Nearly two centuries ago, economist and thinker Frederic Bastiat came up with the best definition ever:

What, then, is the law? It is the collective organization of the individual right to lawful defense. … since an individual cannot lawfully use force against the person, liberty, or property of another individual, then the common force — for the same reason — cannot lawfully be used to destroy the person, liberty, or property of individual groups. … But, unfortunately, law by no means confines itself to its proper functions. And when it has exceeded its proper functions, it has not done so merely in some inconsequential and debatable matters. The law has gone further than this; it has acted in direct opposition to its own purpose. The law has been used to destroy its own objective: It has been applied to annihilating the justice that it was supposed to maintain; to limiting and destroying rights which its real purpose was to respect. The law has placed the collective force at the disposal of the unscrupulous who wish, without risk, to exploit the person, liberty, and property of others. It has converted plunder into a right, in order to protect plunder. And it has converted lawful defense into a crime, in order to punish lawful defense.

In this one paragraph, Bastiat sums up why we need a government — and why a government that goes too far is a disaster.

The whole point of government — and the law — is to protect the lives, liberty and property of individual persons. Without that law, people would have no recourse for standing up to gangs, thieves, frauds, rapists and murderers. You’d be at the mercy of everything and everyone, and your only protection would be to take shield in the menacing, ruthless gang or mafia/mob of your choice.

However, once a government starts to go beyond the function of protecting lives, liberty and property for individual persons, the government itself turns into a legalized gang. That’s what we have today. “The swamp” really refers to civilized plunder, or gang warfare under the guise (and protection) of government force. You might argue that it’s better than the alternative of anarchy where there would be literal gang warfare. But what you cannot ignore is that today’s politicized gang warfare is fundamentally the same.

In essence, we have an army of politicians and supportive bureaucrats in possession of untold sums of money (including debt) that does not belong to them. Whenever you put people in charge of plundered wealth, what else do you have a right to expect other than the moral and social equivalent of a swamp? Of course there’s a swamp! $20 trillion worth…and counting.

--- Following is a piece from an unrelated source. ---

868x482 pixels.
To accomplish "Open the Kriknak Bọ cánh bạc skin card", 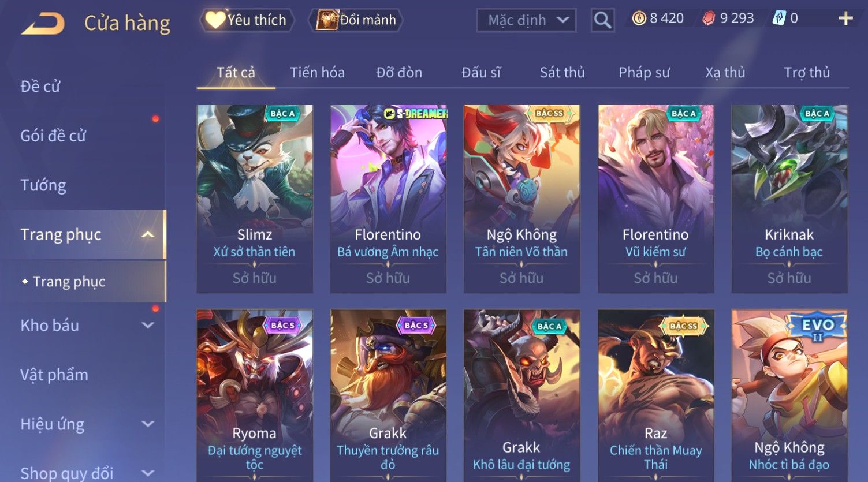I will coord(789,199).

Once our federal, state and local governments went beyond their proper scope of protecting life, liberty and property for individuals, that’s when all hell broke loose. It happened only very gradually in America, compared to other countries, because America had (and to some small extent still respects) important protections such as the First and Second Amendments. Nevertheless, we had to get to the point of the corrupt swamp sooner or later, because government — for decades now, going back at least to the New Deal of the 1930s and more accurately, the early 20th Century (when the Federal Reserve first formed) — has been utilized to destroy its own objective. As Bastiat so eloquently phrased it, government “has converted plunder into a right, in order to protect plunder.

What does it mean to say government is used to destroy its own objective? To force some to pay for the health care of others. Or for the retirement/disability/unemployment pensions of others. Or for the child care of others. Or food stamps of others. Or even for the roads or highways of others, if you want to be consistent about it. The only thing that government does to protect and benefit everybody is to maintain a police force and a military, as well as civil/criminal courts to uphold private contracts and settle civil or criminal matters.

That’s more than enough for governments to handle. Honesty and integrity will never be guaranteed, because human beings will always possess free choice and free will. Nevertheless, limiting government to its proper functions is the only way to drain the swamp and to keep government from turning against its own functions. Thinking you can drain the swamp by replacing one bureaucratic regime with another is worse than futile. We’ve already tried that by replacing Democrats with Republicans, and vice-versa. Witness the results.

Frederic Bastiat understood this crucial point two centuries ago. It’s unclear that anybody holding higher office or sitting on a higher court today, in the United States or anywhere else, even has a clue. It’s so very sad that human beings must learn these lessons all over again.